§ Your goal:
Copy each of the following records word for word, keeping every line unchanged.

[[ Records for this task, beginning ]]

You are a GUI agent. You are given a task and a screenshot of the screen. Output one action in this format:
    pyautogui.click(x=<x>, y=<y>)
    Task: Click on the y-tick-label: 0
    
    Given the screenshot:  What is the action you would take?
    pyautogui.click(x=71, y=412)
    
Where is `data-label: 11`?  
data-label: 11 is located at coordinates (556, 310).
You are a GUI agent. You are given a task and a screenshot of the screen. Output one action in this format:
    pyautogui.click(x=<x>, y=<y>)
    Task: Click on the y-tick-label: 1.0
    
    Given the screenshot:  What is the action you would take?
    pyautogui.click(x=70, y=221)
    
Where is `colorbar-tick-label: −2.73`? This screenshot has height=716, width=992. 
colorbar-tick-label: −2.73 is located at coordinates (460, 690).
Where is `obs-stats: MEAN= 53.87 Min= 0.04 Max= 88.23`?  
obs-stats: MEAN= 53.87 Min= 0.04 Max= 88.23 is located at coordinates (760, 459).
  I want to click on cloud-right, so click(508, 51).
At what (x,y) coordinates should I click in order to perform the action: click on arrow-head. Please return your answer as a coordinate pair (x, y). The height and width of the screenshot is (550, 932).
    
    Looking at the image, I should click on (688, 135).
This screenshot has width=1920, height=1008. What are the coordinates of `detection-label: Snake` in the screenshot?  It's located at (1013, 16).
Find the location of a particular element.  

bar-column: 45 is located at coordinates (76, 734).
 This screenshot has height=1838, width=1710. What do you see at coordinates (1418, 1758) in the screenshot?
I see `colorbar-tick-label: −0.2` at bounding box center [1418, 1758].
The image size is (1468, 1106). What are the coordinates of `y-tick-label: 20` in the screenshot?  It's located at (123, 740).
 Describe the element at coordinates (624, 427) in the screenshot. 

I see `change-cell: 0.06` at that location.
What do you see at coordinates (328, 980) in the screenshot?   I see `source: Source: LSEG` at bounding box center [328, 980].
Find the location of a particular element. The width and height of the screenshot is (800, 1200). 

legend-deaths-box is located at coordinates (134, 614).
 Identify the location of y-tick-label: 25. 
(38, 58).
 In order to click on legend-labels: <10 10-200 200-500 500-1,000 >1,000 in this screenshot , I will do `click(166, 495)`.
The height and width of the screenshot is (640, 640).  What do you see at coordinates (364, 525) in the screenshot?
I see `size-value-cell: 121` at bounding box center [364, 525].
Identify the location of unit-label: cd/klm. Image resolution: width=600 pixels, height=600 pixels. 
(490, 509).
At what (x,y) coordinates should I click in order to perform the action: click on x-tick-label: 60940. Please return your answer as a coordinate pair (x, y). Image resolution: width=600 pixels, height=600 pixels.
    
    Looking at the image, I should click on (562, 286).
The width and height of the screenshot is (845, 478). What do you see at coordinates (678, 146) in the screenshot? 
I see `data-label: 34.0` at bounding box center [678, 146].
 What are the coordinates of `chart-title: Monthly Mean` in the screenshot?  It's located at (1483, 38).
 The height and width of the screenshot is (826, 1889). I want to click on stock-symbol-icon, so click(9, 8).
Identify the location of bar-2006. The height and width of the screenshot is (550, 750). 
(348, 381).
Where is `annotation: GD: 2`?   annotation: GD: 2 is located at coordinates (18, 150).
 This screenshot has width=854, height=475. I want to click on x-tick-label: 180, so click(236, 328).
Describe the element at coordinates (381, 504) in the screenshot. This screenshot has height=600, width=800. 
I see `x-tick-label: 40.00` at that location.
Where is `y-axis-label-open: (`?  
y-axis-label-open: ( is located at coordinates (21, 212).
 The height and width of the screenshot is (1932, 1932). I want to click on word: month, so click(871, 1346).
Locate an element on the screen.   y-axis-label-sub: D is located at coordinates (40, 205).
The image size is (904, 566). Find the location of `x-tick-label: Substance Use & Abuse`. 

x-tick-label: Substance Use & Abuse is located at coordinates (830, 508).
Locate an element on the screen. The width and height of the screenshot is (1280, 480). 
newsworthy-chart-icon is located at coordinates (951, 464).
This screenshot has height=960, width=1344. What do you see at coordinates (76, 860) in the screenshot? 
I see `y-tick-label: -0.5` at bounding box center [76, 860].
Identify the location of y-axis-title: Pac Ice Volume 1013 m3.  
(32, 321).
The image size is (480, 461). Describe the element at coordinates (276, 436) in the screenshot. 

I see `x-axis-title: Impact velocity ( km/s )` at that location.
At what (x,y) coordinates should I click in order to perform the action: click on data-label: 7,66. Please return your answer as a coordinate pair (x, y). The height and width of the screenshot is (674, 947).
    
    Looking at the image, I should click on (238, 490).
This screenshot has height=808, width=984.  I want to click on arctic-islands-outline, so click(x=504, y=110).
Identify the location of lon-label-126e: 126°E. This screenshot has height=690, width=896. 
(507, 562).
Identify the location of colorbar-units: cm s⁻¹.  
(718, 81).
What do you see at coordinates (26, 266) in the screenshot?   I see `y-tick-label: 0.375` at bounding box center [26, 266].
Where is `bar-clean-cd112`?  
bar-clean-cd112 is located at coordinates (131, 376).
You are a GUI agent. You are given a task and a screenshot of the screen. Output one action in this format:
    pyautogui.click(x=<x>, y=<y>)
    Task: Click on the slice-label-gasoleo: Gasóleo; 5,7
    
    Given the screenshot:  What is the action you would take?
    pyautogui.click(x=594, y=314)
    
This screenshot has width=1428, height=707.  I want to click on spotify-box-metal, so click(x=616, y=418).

[[ Records for this task, end ]]

§ Result of the exercise:
You are a GUI agent. You are given a task and a screenshot of the screen. Output one action in this format:
    pyautogui.click(x=<x>, y=<y>)
    Task: Click on the y-tick-label: 0
    
    Given the screenshot:  What is the action you would take?
    pyautogui.click(x=71, y=412)
    
Where is `data-label: 11`?  
data-label: 11 is located at coordinates (556, 310).
You are a GUI agent. You are given a task and a screenshot of the screen. Output one action in this format:
    pyautogui.click(x=<x>, y=<y>)
    Task: Click on the y-tick-label: 1.0
    
    Given the screenshot:  What is the action you would take?
    pyautogui.click(x=70, y=221)
    
Where is `colorbar-tick-label: −2.73`? This screenshot has height=716, width=992. 
colorbar-tick-label: −2.73 is located at coordinates (460, 690).
Where is `obs-stats: MEAN= 53.87 Min= 0.04 Max= 88.23`?  
obs-stats: MEAN= 53.87 Min= 0.04 Max= 88.23 is located at coordinates (760, 459).
  I want to click on cloud-right, so click(508, 51).
At what (x,y) coordinates should I click in order to perform the action: click on arrow-head. Please return your answer as a coordinate pair (x, y). The height and width of the screenshot is (550, 932).
    
    Looking at the image, I should click on (688, 135).
This screenshot has width=1920, height=1008. What are the coordinates of `detection-label: Snake` in the screenshot?  It's located at (1013, 16).
Find the location of a particular element.  

bar-column: 45 is located at coordinates (76, 734).
 This screenshot has height=1838, width=1710. What do you see at coordinates (1418, 1758) in the screenshot?
I see `colorbar-tick-label: −0.2` at bounding box center [1418, 1758].
The image size is (1468, 1106). What are the coordinates of `y-tick-label: 20` in the screenshot?  It's located at (123, 740).
 Describe the element at coordinates (624, 427) in the screenshot. 

I see `change-cell: 0.06` at that location.
What do you see at coordinates (328, 980) in the screenshot?   I see `source: Source: LSEG` at bounding box center [328, 980].
Find the location of a particular element. The width and height of the screenshot is (800, 1200). 

legend-deaths-box is located at coordinates (134, 614).
 Identify the location of y-tick-label: 25. 
(38, 58).
 In order to click on legend-labels: <10 10-200 200-500 500-1,000 >1,000 in this screenshot , I will do `click(166, 495)`.
The height and width of the screenshot is (640, 640).  What do you see at coordinates (364, 525) in the screenshot?
I see `size-value-cell: 121` at bounding box center [364, 525].
Identify the location of unit-label: cd/klm. Image resolution: width=600 pixels, height=600 pixels. 
(490, 509).
At what (x,y) coordinates should I click in order to perform the action: click on x-tick-label: 60940. Please return your answer as a coordinate pair (x, y). Image resolution: width=600 pixels, height=600 pixels.
    
    Looking at the image, I should click on (562, 286).
The width and height of the screenshot is (845, 478). What do you see at coordinates (678, 146) in the screenshot? 
I see `data-label: 34.0` at bounding box center [678, 146].
 What are the coordinates of `chart-title: Monthly Mean` in the screenshot?  It's located at (1483, 38).
 The height and width of the screenshot is (826, 1889). I want to click on stock-symbol-icon, so click(9, 8).
Identify the location of bar-2006. The height and width of the screenshot is (550, 750). 
(348, 381).
Where is `annotation: GD: 2`?   annotation: GD: 2 is located at coordinates (18, 150).
 This screenshot has width=854, height=475. I want to click on x-tick-label: 180, so click(236, 328).
Describe the element at coordinates (381, 504) in the screenshot. This screenshot has height=600, width=800. 
I see `x-tick-label: 40.00` at that location.
Where is `y-axis-label-open: (`?  
y-axis-label-open: ( is located at coordinates (21, 212).
 The height and width of the screenshot is (1932, 1932). I want to click on word: month, so click(871, 1346).
Locate an element on the screen.   y-axis-label-sub: D is located at coordinates (40, 205).
The image size is (904, 566). Find the location of `x-tick-label: Substance Use & Abuse`. 

x-tick-label: Substance Use & Abuse is located at coordinates (830, 508).
Locate an element on the screen. The width and height of the screenshot is (1280, 480). 
newsworthy-chart-icon is located at coordinates (951, 464).
This screenshot has height=960, width=1344. What do you see at coordinates (76, 860) in the screenshot? 
I see `y-tick-label: -0.5` at bounding box center [76, 860].
Identify the location of y-axis-title: Pac Ice Volume 1013 m3.  
(32, 321).
The image size is (480, 461). Describe the element at coordinates (276, 436) in the screenshot. 

I see `x-axis-title: Impact velocity ( km/s )` at that location.
At what (x,y) coordinates should I click in order to perform the action: click on data-label: 7,66. Please return your answer as a coordinate pair (x, y). The height and width of the screenshot is (674, 947).
    
    Looking at the image, I should click on (238, 490).
This screenshot has height=808, width=984.  I want to click on arctic-islands-outline, so click(x=504, y=110).
Identify the location of lon-label-126e: 126°E. This screenshot has height=690, width=896. 
(507, 562).
Identify the location of colorbar-units: cm s⁻¹.  
(718, 81).
What do you see at coordinates (26, 266) in the screenshot?   I see `y-tick-label: 0.375` at bounding box center [26, 266].
Where is `bar-clean-cd112`?  
bar-clean-cd112 is located at coordinates (131, 376).
You are a GUI agent. You are given a task and a screenshot of the screen. Output one action in this format:
    pyautogui.click(x=<x>, y=<y>)
    Task: Click on the slice-label-gasoleo: Gasóleo; 5,7
    
    Given the screenshot:  What is the action you would take?
    pyautogui.click(x=594, y=314)
    
This screenshot has width=1428, height=707.  I want to click on spotify-box-metal, so click(x=616, y=418).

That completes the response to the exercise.